INSTRUCTIONS TO FOLLOW:
Within the data below, how many lines contain "agent"? Reply with the number only.

MATERIAL FOR THE TASK:
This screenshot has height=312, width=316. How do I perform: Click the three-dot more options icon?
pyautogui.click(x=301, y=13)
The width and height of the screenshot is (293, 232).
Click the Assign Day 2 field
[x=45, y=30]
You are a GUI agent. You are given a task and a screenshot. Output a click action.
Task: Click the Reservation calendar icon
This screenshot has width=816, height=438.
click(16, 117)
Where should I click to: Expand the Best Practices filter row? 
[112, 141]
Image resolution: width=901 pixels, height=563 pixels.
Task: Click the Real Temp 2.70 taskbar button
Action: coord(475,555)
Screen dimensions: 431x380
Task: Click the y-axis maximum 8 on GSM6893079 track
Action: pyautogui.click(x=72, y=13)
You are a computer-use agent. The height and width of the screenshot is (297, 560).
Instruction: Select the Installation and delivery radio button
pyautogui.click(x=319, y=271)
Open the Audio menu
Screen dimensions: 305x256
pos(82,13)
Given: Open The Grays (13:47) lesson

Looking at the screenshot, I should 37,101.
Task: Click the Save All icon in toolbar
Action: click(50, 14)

==

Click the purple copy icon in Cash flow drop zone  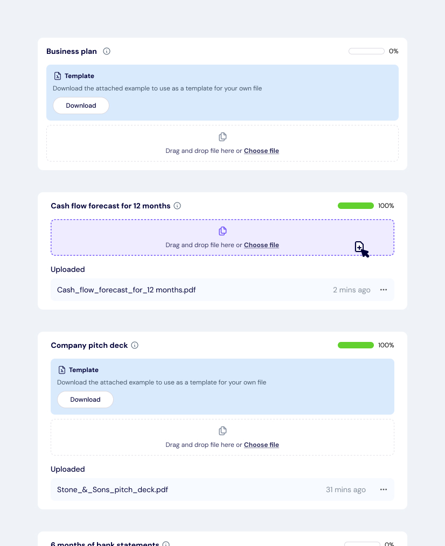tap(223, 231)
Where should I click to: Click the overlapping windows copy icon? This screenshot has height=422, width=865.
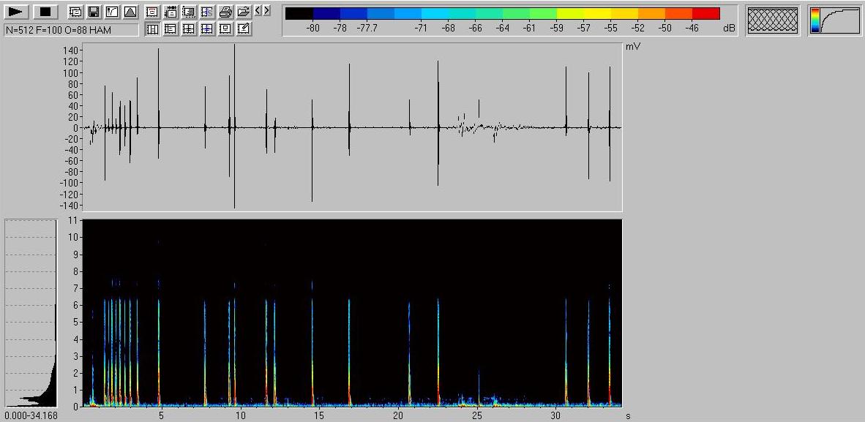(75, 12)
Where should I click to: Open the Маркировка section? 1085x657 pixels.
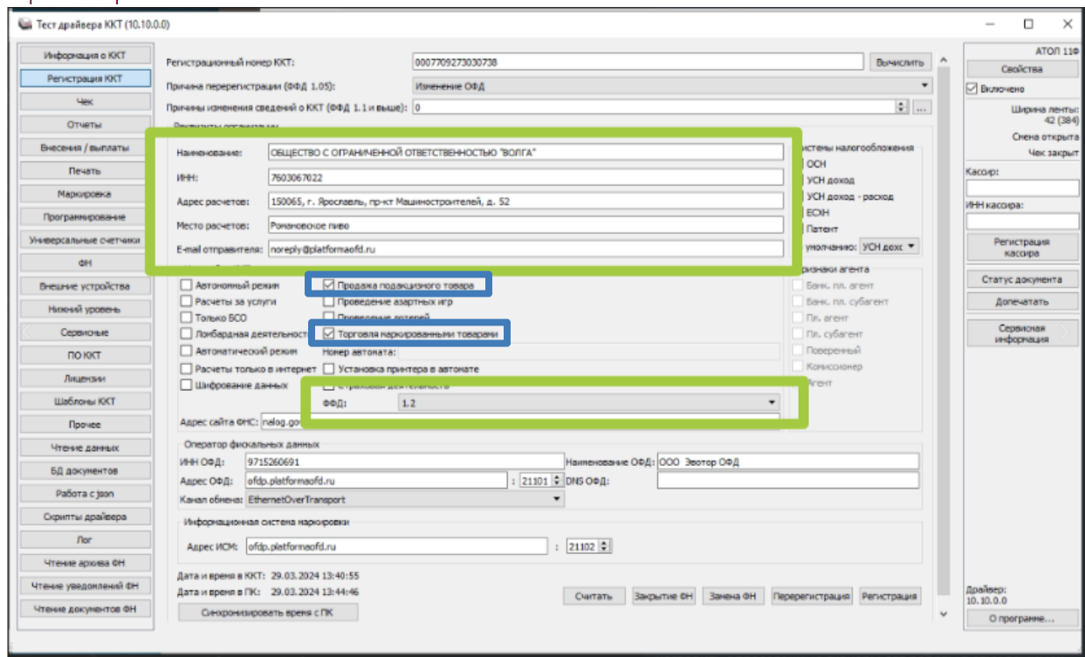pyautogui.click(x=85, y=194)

SOLUTION TO THIS EXERCISE:
2